El gladiolo ha sido elegido como bulbo de verano del año. Se planta en primavera, después de la última helada. El mismo año podrá disfrutar de un mar de flores de prácticamente todos los colores. Muchas de ellas además desprenden un aroma delicioso. Por otra parte, los gladiolos son muy atractivos para las abejas y los abejorros. Así que, al plantarlos, favorece la biodiversidad en su jardín y contribuye a que se llene de vida.
Numerosas variedades
Los gladiolos simbolizan el orgullo, la fuerza y el triunfo. Su nombre latino es Gladiolus, diminutivo de «gladius», que significa espada. Hace referencia a la forma de espada de sus hojas. Por eso, también se le llama lirio espada.

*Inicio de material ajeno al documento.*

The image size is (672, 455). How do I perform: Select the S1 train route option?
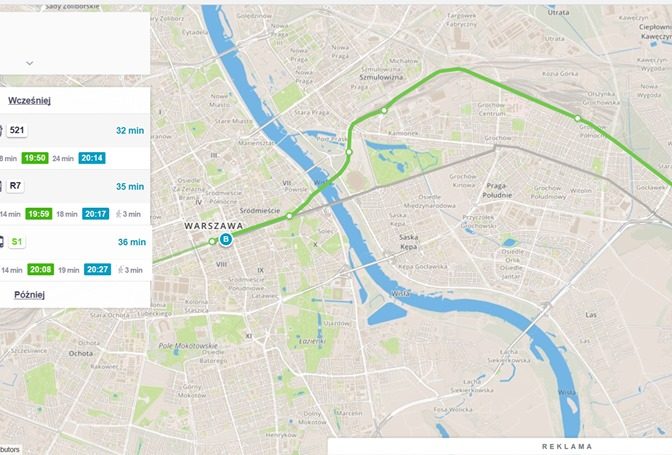tap(75, 242)
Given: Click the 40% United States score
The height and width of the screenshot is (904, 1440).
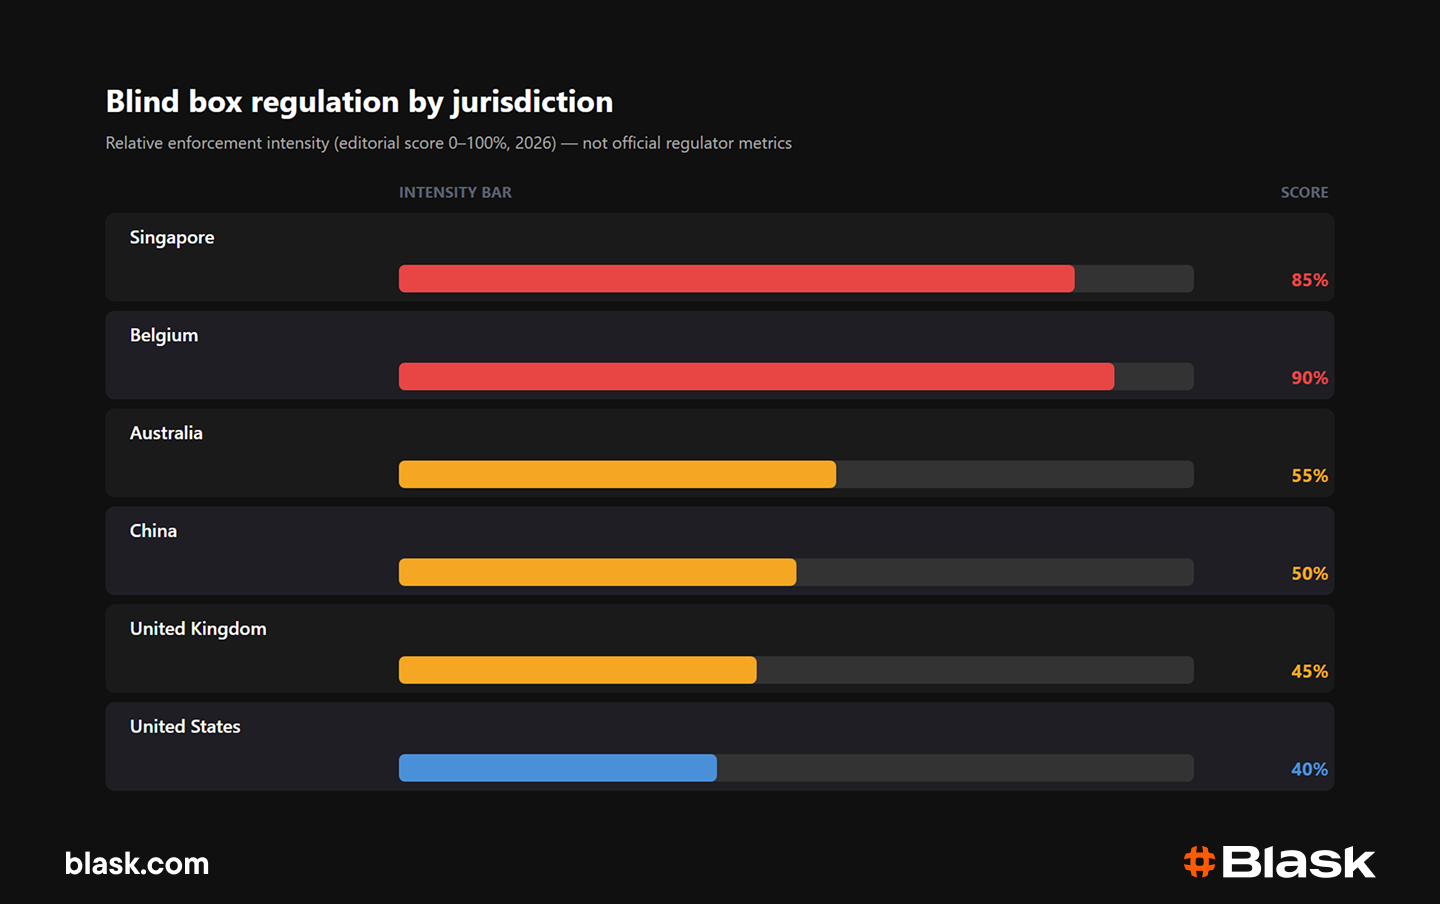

La mayoría de los gladiolos de jardín tienen su origen en Sudáfrica, donde se utilizaban como alimento. Los botánicos europeos descubrieron este tubérculo (porque eso es lo que es) en el siglo XVII. Por hibridación, surgieron muchas variedades de todo tipo de formas y colores, incluso con varios colores por flor. Todavía siguen apareciendo en el mercado nuevos gladiolos muy especiales.
Aroma delicioso
Con cientos de variedades, el grupo de flores grandes es el más numeroso. La mayoría forma tallos de más de un metro con decenas de capullos a ambos lados. Desde abajo hacia arriba, se ven eclosionar uno a uno. Cabe destacar el gladiolo abisinio (Gladiolus callianthus «Murielae»). Las flores de esta variedad tan especial son blancas, con forma de estrella, con el centro de color burdeos, y desprenden un aroma delicioso. Los gladiolos de flor pequeña florecen algo antes y son más bajos, entre 50 y 70 centímetros. Elija el gladiolo que elija, ¡todos son muy llamativos!
Consejos para tener los gladiolos más bonitos
- Los gladiolos prosperan mejor en un lugar con al menos 6 horas de sol y suelo bien drenado.
- Forme grupos, combínelos con otros bulbos de verano o plántelos dispersos por el arriate.
- Cree su propio jardín de recolección; plante generosamente y recoja cuando se abran las primeras flores.
- Para prolongar la floración, plante varios tubérculos cada dos semanas; puede hacerlo hasta finales de junio.
- Corte por completo los tallos de las flores marchitas, pero puede dejar las hojas.
- Pruebe a plantarlos en macetas; las variedades más bajas son especialmente adecuadas para ello.
- Riegue regularmente durante las épocas de sequía.